I did it because I loved my workouts and didn't want to miss an opportunity to move.
Part of the fun of being a personal trainer is that I can play around with my workouts and see what my body can do. But I also know how to keep myself safe and the signs to watch for that indicate that a particular exercise or program isn't working for me.
Which leads me to the subject of this post.
Several weeks ago I started to notice that I didn't feel right. I had trouble sleeping and was tired all the time. My muscles were sore constantly. I was irritable. I had been sick a couple of times in quick succession. My knee, which I had injured last year and recovered from, was starting to hurt badly again. My appetite was often nonexistent.

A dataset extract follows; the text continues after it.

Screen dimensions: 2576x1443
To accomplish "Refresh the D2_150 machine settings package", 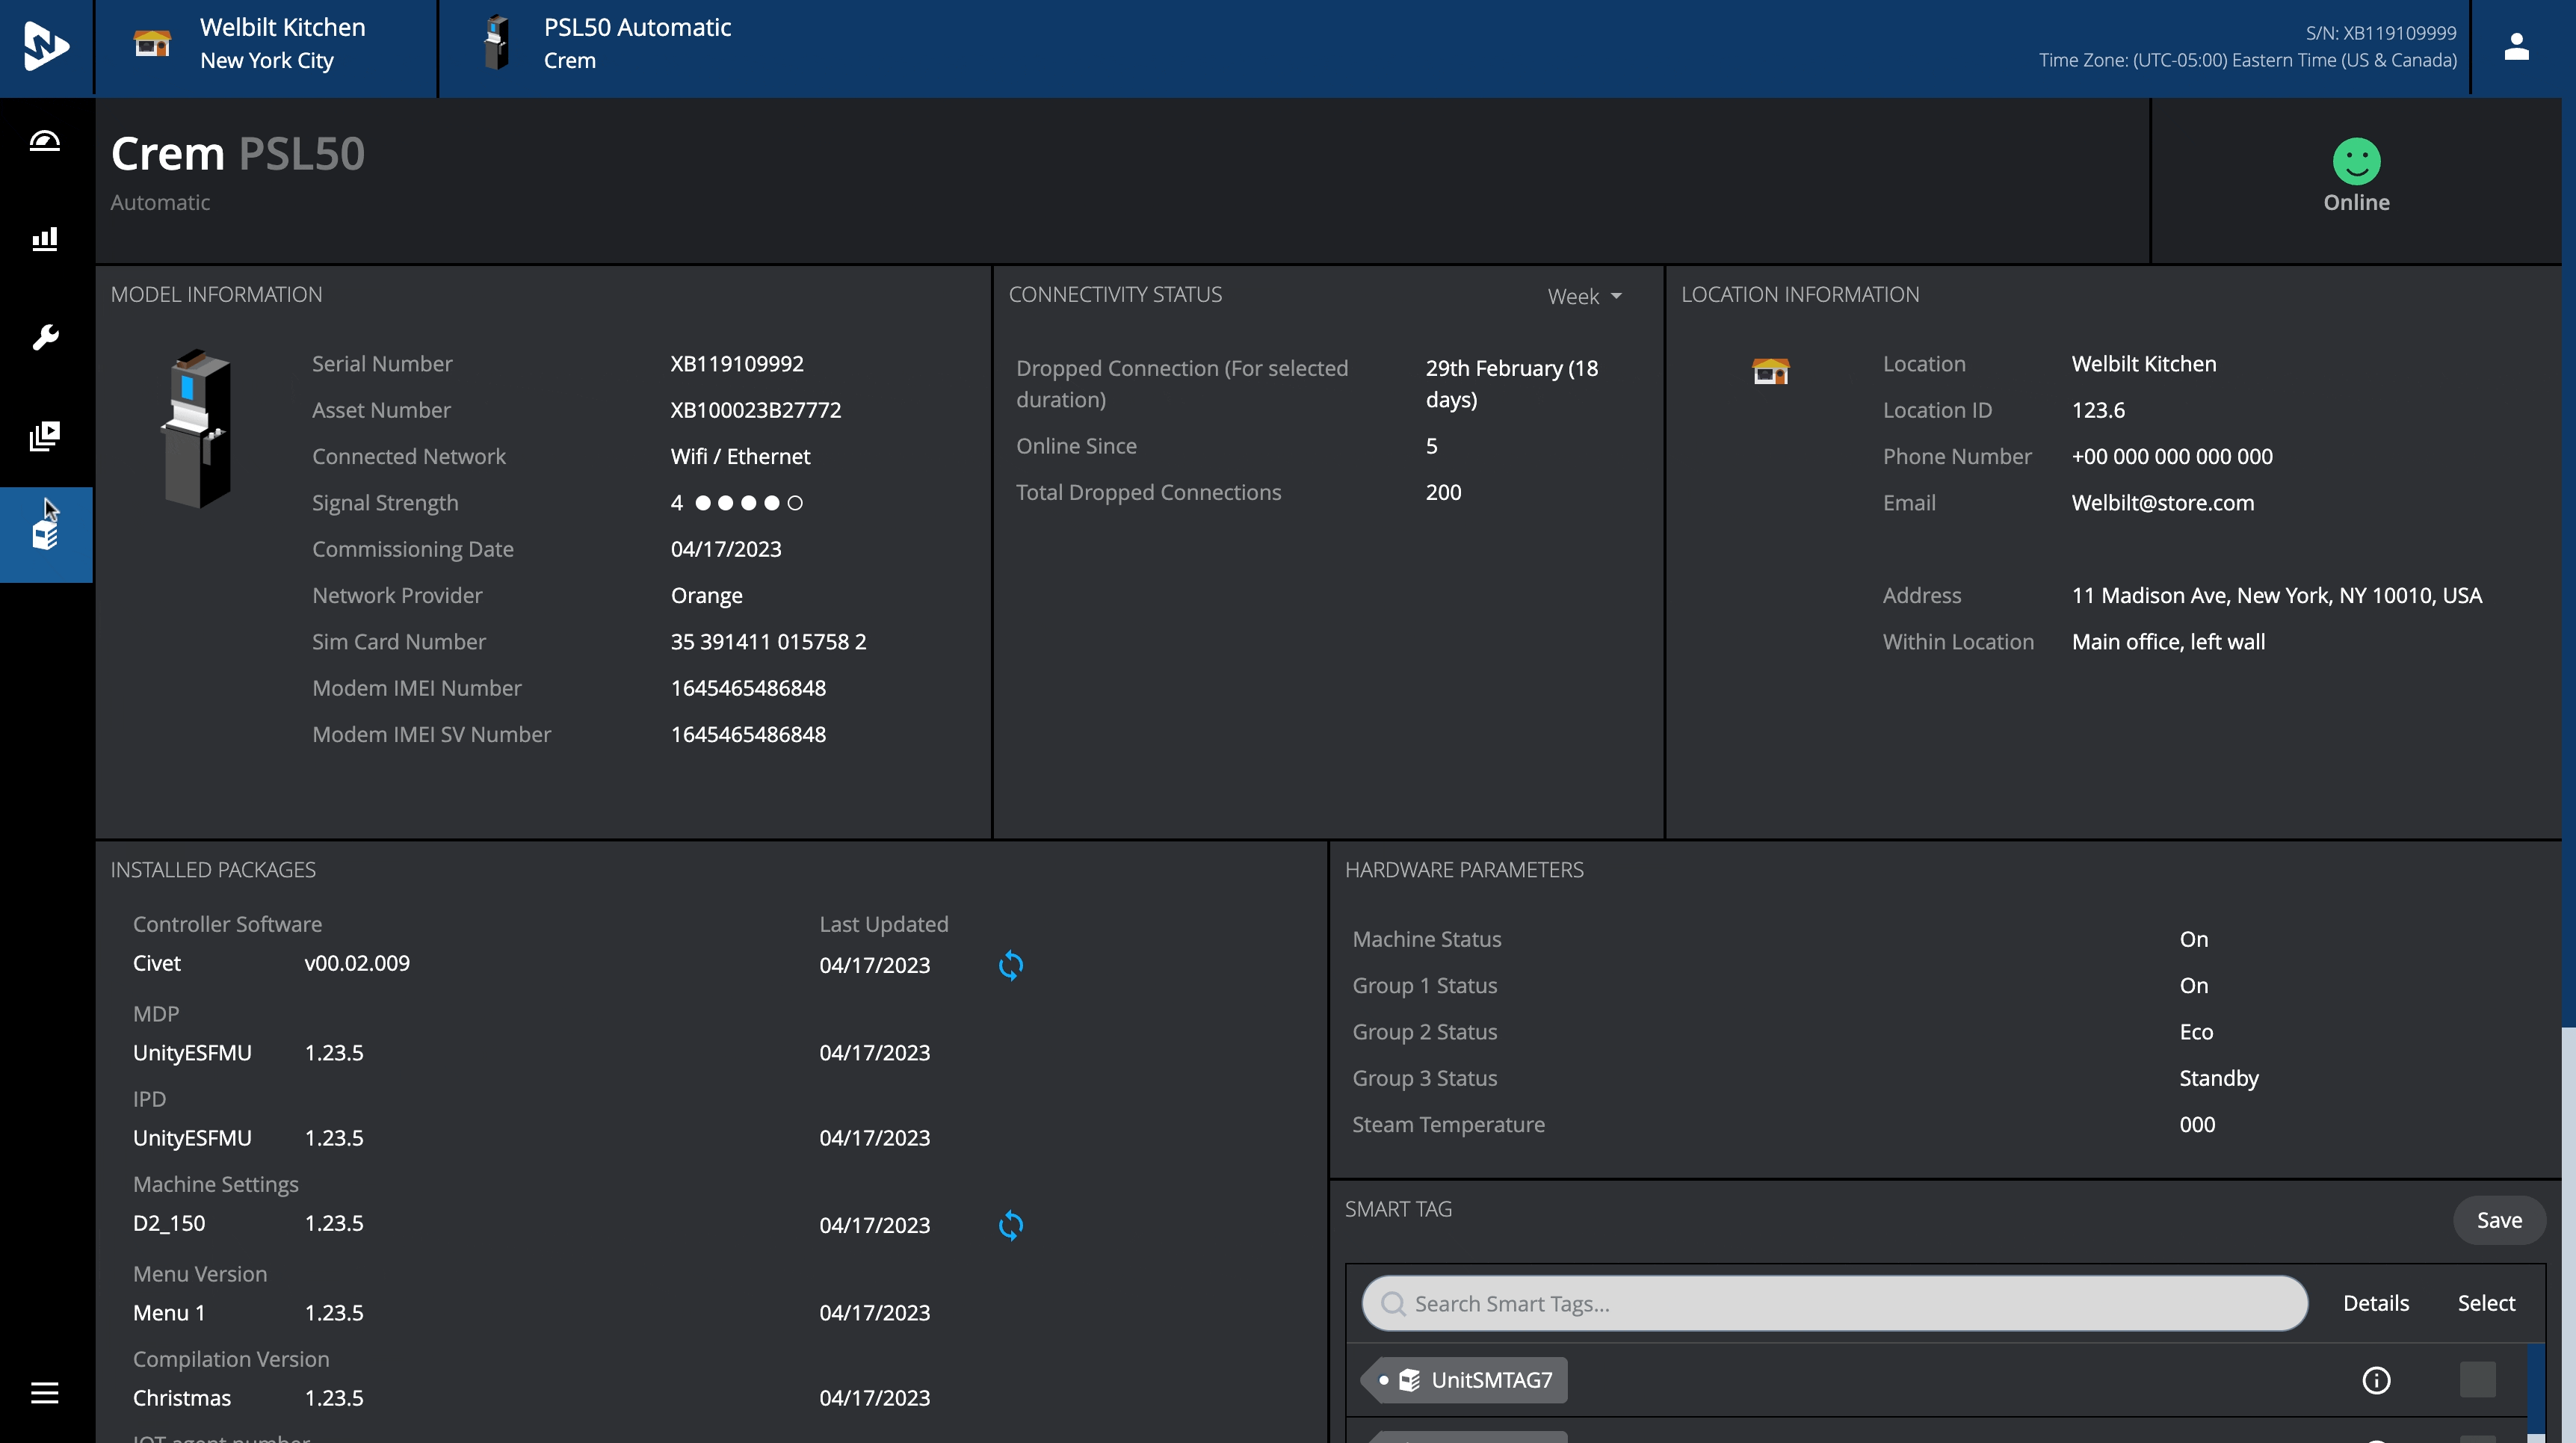I will click(x=1010, y=1225).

And I was starting to dread my workouts. Workouts that I normally loved. Exercises that used to be challenging but doable, now often seemed impossible. I wasn't feeling stronger. I wasn't having fun.
I suspected that I was overdoing things. Big time. So, I decided I needed to scale back. A prospect that in some ways I didn't relish, but in other ways was desperate to do.
I'm two weeks in to an 8-week scaled down, moderate-intensity program at this point and I gotta say...I'm feeling really good. My energy level is up, I'm sleeping well, and I'm enjoying moving through my workouts again. I'm following a program designed by another personal trainer that I really like, so I also freed myself from the responsibility of putting together my own workouts. I'm tracking things like my energy level, sleep, appetite, mood and how my body feels, which has been really helpful.
When the 8 weeks are over, I'll see how I feel and may bump up the duration or intensity of my workouts a bit. Maybe. Or maybe I'll change them up in some other way. I'm not quite sure yet. There are some classes I'm thinking about taking and they're a bit longer than my current sessions. If I take them, then I might decrease the intensity on other days. I'm just going to play around with different things until I find something that challenges me enough, while not draining me.
I encourage you to check-in with your body on a regular basis too. How are you sleeping? What's your energy-level like? How about your appetite? Your mood? Are you in pain?
How are your workouts working for you? Are you giving your body a chance to recover from activity? If you generally like exercise, do you find yourself looking forward to it each day or dreading it? Are you doing the same kind of workout, but not with the same amount of enjoyment? Have the gains you were making in strength, endurance, flexibility or balance slowed or plateaued? Are you bored? Are you feeling overwhelmed or too challenged?
We often stick to routines out of habit, or out of the fear that if we change things up whatever the new thing is won't be as effective as the old thing and we'll lose whatever gains we've made. And we very often don't pay attention to the signals our bodies are sending us that it's time to scale down, scale up or just change our activity.
When you've done your own self-assessment, feel free to change anything that isn't working for you. There are tons of great personal trainers who can help you figure out a great plan, and I'm always happy to share the name of the program I'm doing now with anyone who's interested, with the caveat that every body is different and what works well for me might not work for you and vice versa.
There are so many ways to move your body, that finding something that works for you is a matter of trial and error. And, in case I haven't said it here before, you can always break up your exercise time into manageable chunks. If your goal is 30 minutes a day, you can do three 10-minute sessions instead of one 30 minute block. Do what works for you, both in terms of content and time.